La Roumanie s'est déjà dit prête à relancer les investissements de 100 millions d'euros pour soutenir les institutions démocratiques, à accorder une aide de 250 millions d'euros et à fournir à la Moldavie des vaccins contre le coronavirus. Le président roumain Klaus Iohannis est devenu le premier hôte étranger officiel de Maia Sandu.
Ces projets affectent forcément les relations avec la Russie et l'Ukraine. La Russie fait allusion à l'intensification du conflit transnistrien, à la hausse du séparatisme en Gagaouzie et à la reprise des altercations entre les unionistes et les moldovénistes en Moldavie même.
De son côté, l'Ukraine se montre depuis longtemps nerveuse au vu des déclarations régulières des politiques roumains concernant le droit de la Roumanie de reprendre la Bessarabie du Sud et la Bucovine du Nord, où vit une minorité roumaine de manière compacte. En cas d'unification de la Moldavie et de la Roumanie le problème des revendications territoriales envers l'Ukraine prendrait une forme pratique.
Enfin, cette idée ne réjouirait pas non plus l'UE et notamment l'Allemagne, qui craint une déstabilisation incontrôlée dans les Balkans. C'est pourquoi il est peu probable qu'à court terme un nouvel Etat "Grande Roumanie" fasse son apparition sur la carte européenne, d'autant que cela nécessite un référendum national. Selon Maia Sandu, en 2019, l'idée de l'union était soutenue par près de 25% des Moldaves. Mais ils pourraient être plus nombreux: près de 35% de la population se considèrent roumains. Or cela ne suffit pas non plus pour la réunification.
La Transnistrie
Maia Sandu prône absolument le règlement du problème transnistrien. C'est une question non seulement politique, mais également économique pour la Moldavie. Outre la présence d'une base russe, cette région non reconnue est devenue un hub de contrebande infligeant un grand préjudice au système fiscal du pays.

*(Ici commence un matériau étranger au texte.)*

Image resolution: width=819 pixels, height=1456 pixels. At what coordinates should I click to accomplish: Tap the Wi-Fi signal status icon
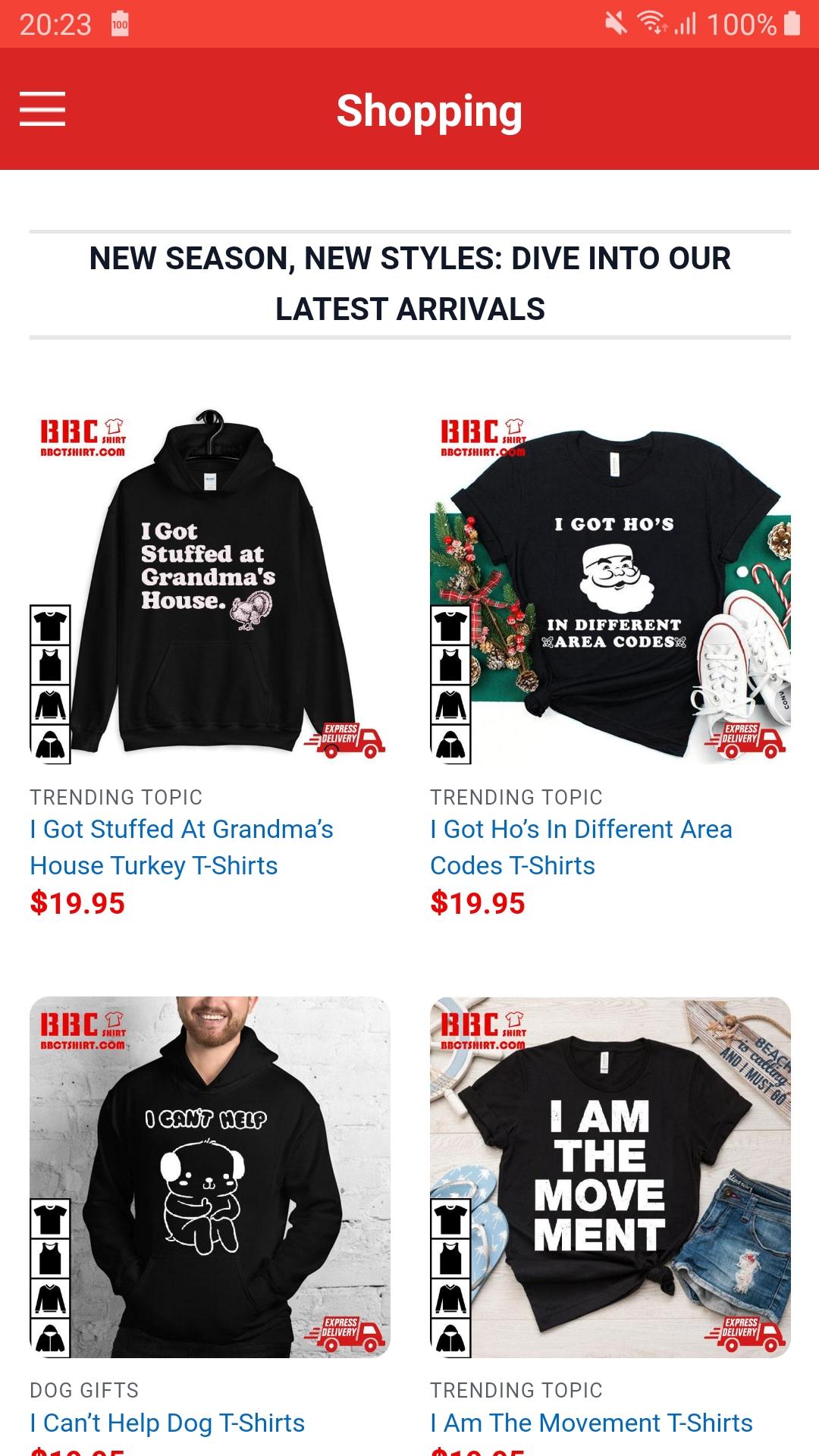pos(652,24)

Si les casques bleus russes se trouvent dans la république non reconnue dans le cadre de certaines ententes, le groupe opérationnel des forces qui protège les munitions n'est pas du tout légalisé. La présence des casques bleus russes a perdu tout son sens depuis longtemps, la probabilité d'une reprise du conflit est infime, et Maia Sandu insiste sur leur remplacement par une mission d'observateurs civils de l'OSCE.
Alors que les habitants de la Transnistrie ne sont pas opposés à une réunification avec la Moldavie, contrairement aux élites transnistriennes. Le problème maintenant est de savoir comment terminer les négociations lentes et sans résultat au format "5+2", qui perdurent depuis 15 ans.

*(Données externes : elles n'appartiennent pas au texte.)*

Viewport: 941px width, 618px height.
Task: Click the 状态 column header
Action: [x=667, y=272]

La Gagaouzie entre les mondes russe et turc
Enfin, il convient de parler de l'influence turque grandissante via l'autonomie de la Gagaouzie. C'est une sorte d'entité unique habitée par un peuple russophone orthodoxe d'origine turque. La Gagaouzie cherche à maintenir un équilibre entre la Moldavie, la Russie et la Turquie, ce qui crée périodiquement une certaine tension entre les "tuteurs". A l'élection présidentielle de 2020, 95% des Gagaouzes ont voté pour le candidat prorusse Igor Dodon.
Mais peu à peu la Gagaouzie dérive en direction de la Turquie. La construction des routes, de centres sportifs et cultures est la "cible" principale des investissements turcs. Des Gagaouzes partent même en Turquie pour travailler.
Mais on ignore pour l'instant ce qui changera dans la vie de la Gagaouzie avec l'arrivée de Maia Sandu. La nouvelle présidente et l'opposition parlementaire ont déjà rejeté les "projets de loi gagaouzes" proposés par la fraction d'Igor Dodon. Ces lois étaient censées élargir les droits de l'autonomie gagaouze, mais ont été qualifiées de "menace à la sécurité nationale de la Moldavie".